横から見ると芝居のセットのよう。平日200個、土日500個限定のたい焼きは粒あん、カスタードなど
横から見ると芝居のセットのよう。平日200個、土日500個限定のたい焼きは粒あん、カスタードなど
横から見ると芝居のセットのよう。平日200個、土日500個限定のたい焼きは粒あん、カスタードなど 奥へ向かって幅が狭くなる調理場。賃料は7万円余り

 真ん丸のたい焼きが評判の、駅前の店。横から見たら薄さにびっくり。何でこうなった?

 Y字路にはさまれ、上から見るとくさび形の建物は先端の幅わずか37㌢。1、2階合わせて20平方㍍足らず。「石切鯛焼き和ノ国」の店内は、2人がすれ違うにもコツがいる。

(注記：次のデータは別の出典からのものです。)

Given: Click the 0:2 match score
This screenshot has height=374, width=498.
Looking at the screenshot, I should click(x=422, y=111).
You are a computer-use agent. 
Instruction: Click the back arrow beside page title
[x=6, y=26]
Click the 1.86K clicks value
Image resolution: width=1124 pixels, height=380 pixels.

 2022年1月に店を開いた山崎数斗さん(28)は地元育ち。お百度参りで知られる神社がある町で、自分も好きなたい焼き屋を開こうと決めた。店舗を探すうち出合ったのが、絵本で描かれるような三角屋根のこの物件。以前「薄い建物」としてテレビで取り上げられたのを知っていて、話題性があると思ったことが決め手になった。

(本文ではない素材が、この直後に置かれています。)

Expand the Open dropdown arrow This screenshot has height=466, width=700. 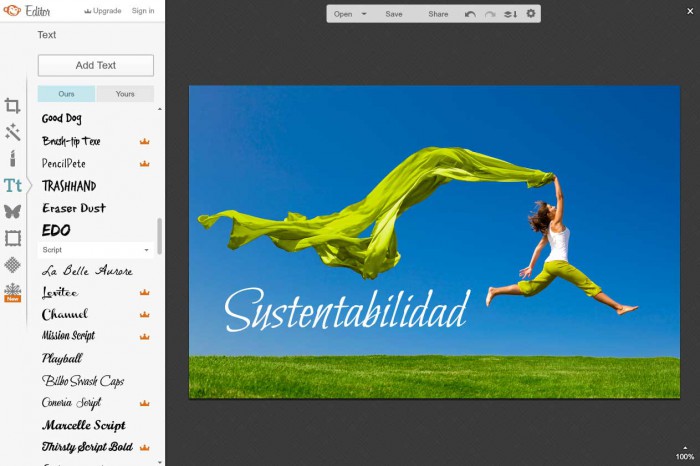coord(364,14)
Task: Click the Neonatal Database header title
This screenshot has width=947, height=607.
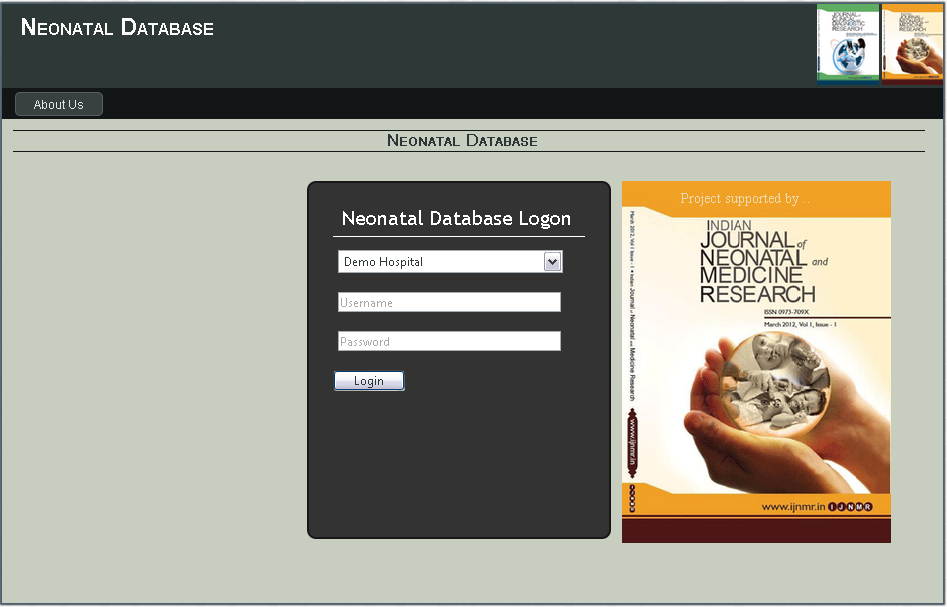Action: pyautogui.click(x=117, y=28)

 一度に6個焼けるたい焼き器が、表通りを向いて2台並ぶ。振り向いた背後に生地や3種のあんを置く台。ふだんはバイトが2人、かき入れ時は人手を増やしたいが、4人以上になると「狭すぎて身動きができひん」と山崎さん。同じ形の2階は物置として使っている。

 建てたのは、オーナー伊藤良さん(42)の母ヒロミさん。息子2人を育てるシングルマザーで、鉄道整備にあたって譲渡した土地の残り約18平方㍍でブティックを開くためだった。

 表通り側が正面だが、裏側の通りが神社参道への近道。地元の人がよく通るため、商品がよく見えるよう大きなガラス戸にした。しろうとながら自ら図面を引いた母が「好きなように」つくったと良さんは振り返る。

 ヒロミさんは18年に70歳で亡くなり、常連客でにぎわったブティックも店を閉じた。その後一時はダイビングスクールがテナントに入った。「ランドマークみたいな建物。母親が店をやってきた場所でうまくいってはるのはうれしい」

(島貫柚子、写真も)

 DATA

  設計:伊藤ヒロミ
  階数:地上2階
  用途:店舗、事務所
  完成:1989年

 《最寄り》新石切


建モノがたり

 徒歩6分の石切劔箭(つるぎや)神社(問い合わせは072・982・3621)は「でんぼ(腫れ物)の神様」として親しまれ、病気平癒のご利益を求めて参拝者が訪れる。本殿前と神社入り口にある百度石の間を行き来するお百度参りが有名。24時間いつでも参ることができる。

(2023年2月28日、朝日新聞マリオン欄掲載記事から。記事・画像の無断転載・複製を禁じます。商品価格、営業時間など、すべての情報は掲載時点のものです。ご利用の際は改めてご確認ください)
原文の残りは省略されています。